▶ **Goal of the exercise**
Leave out every line before the one that contains "Image resolution: width=1512, height=2447.". Please restate that line and the rest of the data word for word, through the end.

+++ Extracted material +++

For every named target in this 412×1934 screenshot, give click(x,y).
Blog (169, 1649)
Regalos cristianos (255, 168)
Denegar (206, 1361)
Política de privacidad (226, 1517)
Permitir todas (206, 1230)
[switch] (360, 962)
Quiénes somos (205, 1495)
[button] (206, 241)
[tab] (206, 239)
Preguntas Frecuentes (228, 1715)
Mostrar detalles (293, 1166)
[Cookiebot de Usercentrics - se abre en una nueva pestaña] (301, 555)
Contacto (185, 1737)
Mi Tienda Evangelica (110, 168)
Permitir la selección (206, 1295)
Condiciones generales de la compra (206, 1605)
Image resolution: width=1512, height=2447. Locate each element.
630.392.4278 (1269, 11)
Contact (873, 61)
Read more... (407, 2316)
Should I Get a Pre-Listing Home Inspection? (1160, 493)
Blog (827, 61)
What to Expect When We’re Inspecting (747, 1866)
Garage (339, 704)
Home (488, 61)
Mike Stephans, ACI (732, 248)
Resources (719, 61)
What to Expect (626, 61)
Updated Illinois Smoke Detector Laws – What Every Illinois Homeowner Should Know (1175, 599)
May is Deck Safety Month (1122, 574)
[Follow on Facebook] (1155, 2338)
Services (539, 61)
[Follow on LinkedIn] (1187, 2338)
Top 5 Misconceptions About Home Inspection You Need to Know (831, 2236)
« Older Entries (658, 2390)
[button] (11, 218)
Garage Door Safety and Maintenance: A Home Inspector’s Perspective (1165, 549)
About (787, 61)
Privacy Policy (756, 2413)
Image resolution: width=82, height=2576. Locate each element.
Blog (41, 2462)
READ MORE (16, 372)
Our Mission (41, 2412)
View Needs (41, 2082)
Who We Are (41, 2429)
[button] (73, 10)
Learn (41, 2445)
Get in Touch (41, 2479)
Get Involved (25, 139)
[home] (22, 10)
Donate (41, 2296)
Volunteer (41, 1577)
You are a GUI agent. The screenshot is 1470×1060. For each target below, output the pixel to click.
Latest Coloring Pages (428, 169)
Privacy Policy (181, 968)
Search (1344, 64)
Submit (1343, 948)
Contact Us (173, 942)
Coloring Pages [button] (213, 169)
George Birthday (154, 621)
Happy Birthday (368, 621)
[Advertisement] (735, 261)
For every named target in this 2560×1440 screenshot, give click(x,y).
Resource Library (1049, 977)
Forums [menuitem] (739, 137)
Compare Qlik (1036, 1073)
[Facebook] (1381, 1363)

+++

▶ **Completed task**
Image resolution: width=1512, height=2447. Locate each element.
630.392.4278 (1269, 11)
Contact (873, 61)
Read more... (407, 2316)
Should I Get a Pre-Listing Home Inspection? (1160, 493)
Blog (827, 61)
What to Expect When We’re Inspecting (747, 1866)
Garage (339, 704)
Home (488, 61)
Mike Stephans, ACI (732, 248)
Resources (719, 61)
What to Expect (626, 61)
Updated Illinois Smoke Detector Laws – What Every Illinois Homeowner Should Know (1175, 599)
May is Deck Safety Month (1122, 574)
[Follow on Facebook] (1155, 2338)
Services (539, 61)
[Follow on LinkedIn] (1187, 2338)
Top 5 Misconceptions About Home Inspection You Need to Know (831, 2236)
« Older Entries (658, 2390)
[button] (11, 218)
Garage Door Safety and Maintenance: A Home Inspector’s Perspective (1165, 549)
About (787, 61)
Privacy Policy (756, 2413)
Image resolution: width=82, height=2576. Locate each element.
Blog (41, 2462)
READ MORE (16, 372)
Our Mission (41, 2412)
View Needs (41, 2082)
Who We Are (41, 2429)
[button] (73, 10)
Learn (41, 2445)
Get in Touch (41, 2479)
Get Involved (25, 139)
[home] (22, 10)
Donate (41, 2296)
Volunteer (41, 1577)
You are a GUI agent. The screenshot is 1470×1060. For each target below, output the pixel to click.
Latest Coloring Pages (428, 169)
Privacy Policy (181, 968)
Search (1344, 64)
Submit (1343, 948)
Contact Us (173, 942)
Coloring Pages [button] (213, 169)
George Birthday (154, 621)
Happy Birthday (368, 621)
[Advertisement] (735, 261)
For every named target in this 2560×1440 screenshot, give click(x,y).
Resource Library (1049, 977)
Forums [menuitem] (739, 137)
Compare Qlik (1036, 1073)
[Facebook] (1381, 1363)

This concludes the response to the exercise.